## [TASK PROMPT]
The expected output is an exact copy of the lines from the one containing "How do I perform: Open" to the final line below, minus any pictures.
* * * * * * * * *
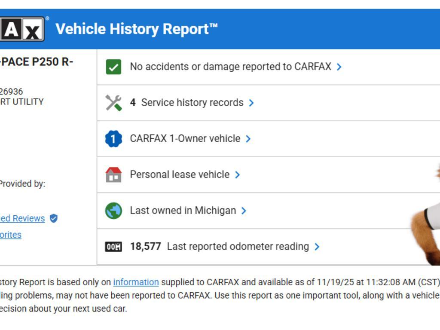The height and width of the screenshot is (330, 440).
Task: Expand the no accidents reported chevron
Action: pyautogui.click(x=339, y=67)
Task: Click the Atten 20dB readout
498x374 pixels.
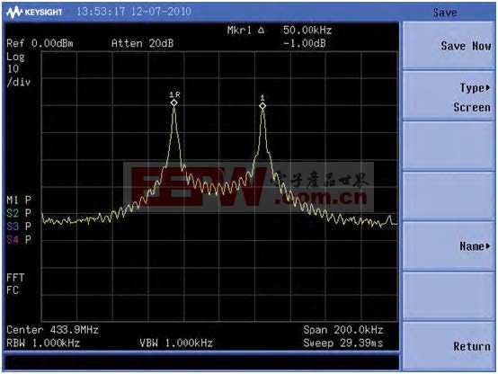Action: click(x=142, y=43)
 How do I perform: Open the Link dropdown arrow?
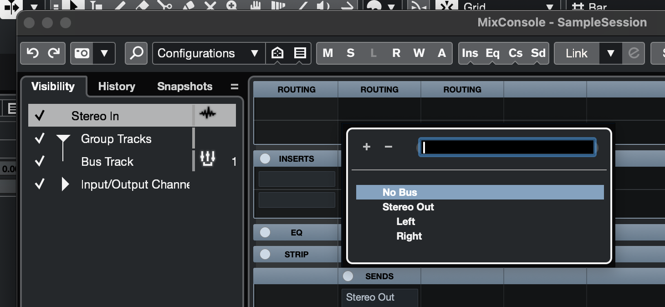pyautogui.click(x=611, y=53)
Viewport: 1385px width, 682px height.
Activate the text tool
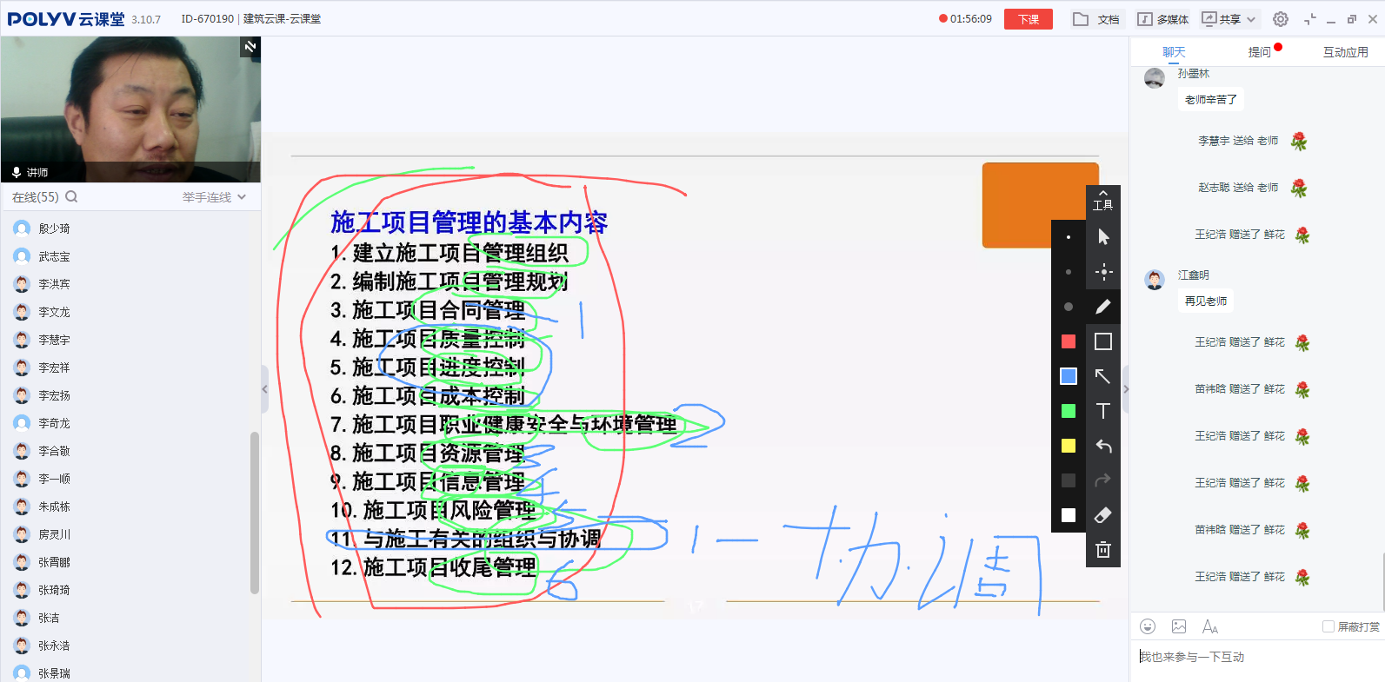click(1102, 411)
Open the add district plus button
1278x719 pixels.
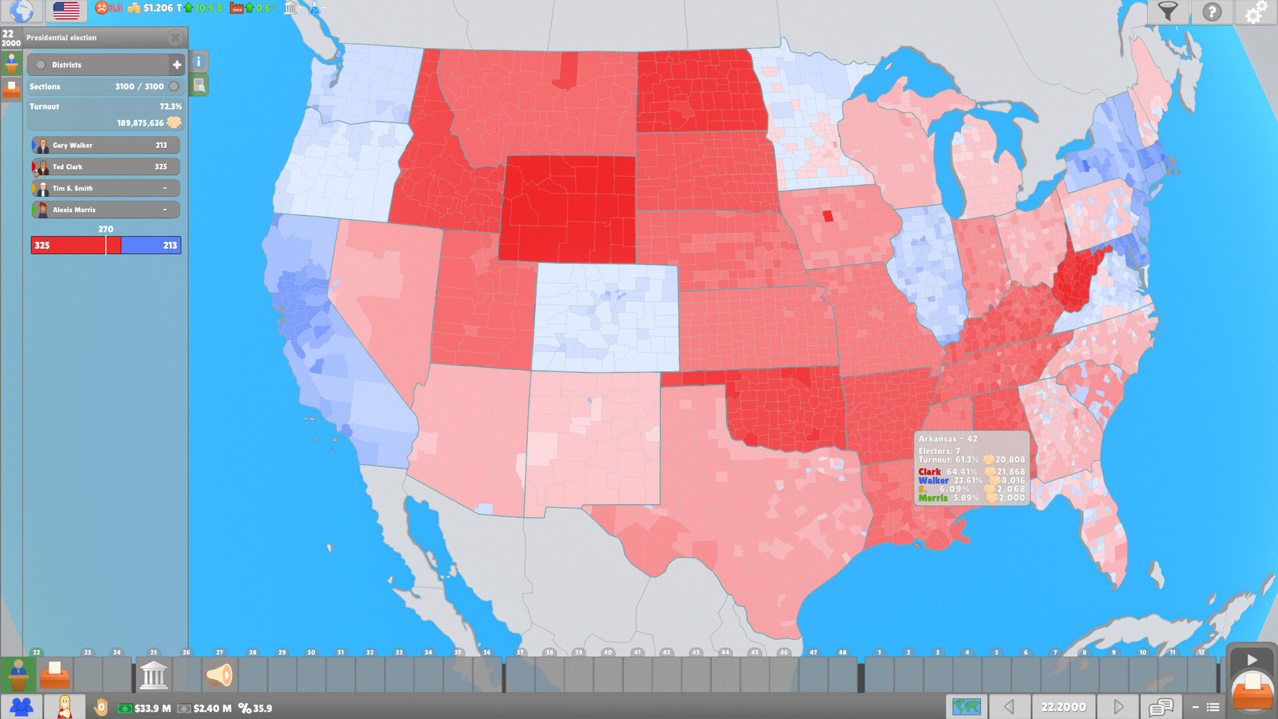click(x=176, y=64)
* * * * * * * * *
## [YOUR SOLUTION]
 How do I perform: Open the Link dropdown arrow?
pyautogui.click(x=611, y=53)
Viewport: 1385px width, 682px height.
Activate the text tool
click(1102, 411)
Open the add district plus button
1278x719 pixels.
click(x=176, y=64)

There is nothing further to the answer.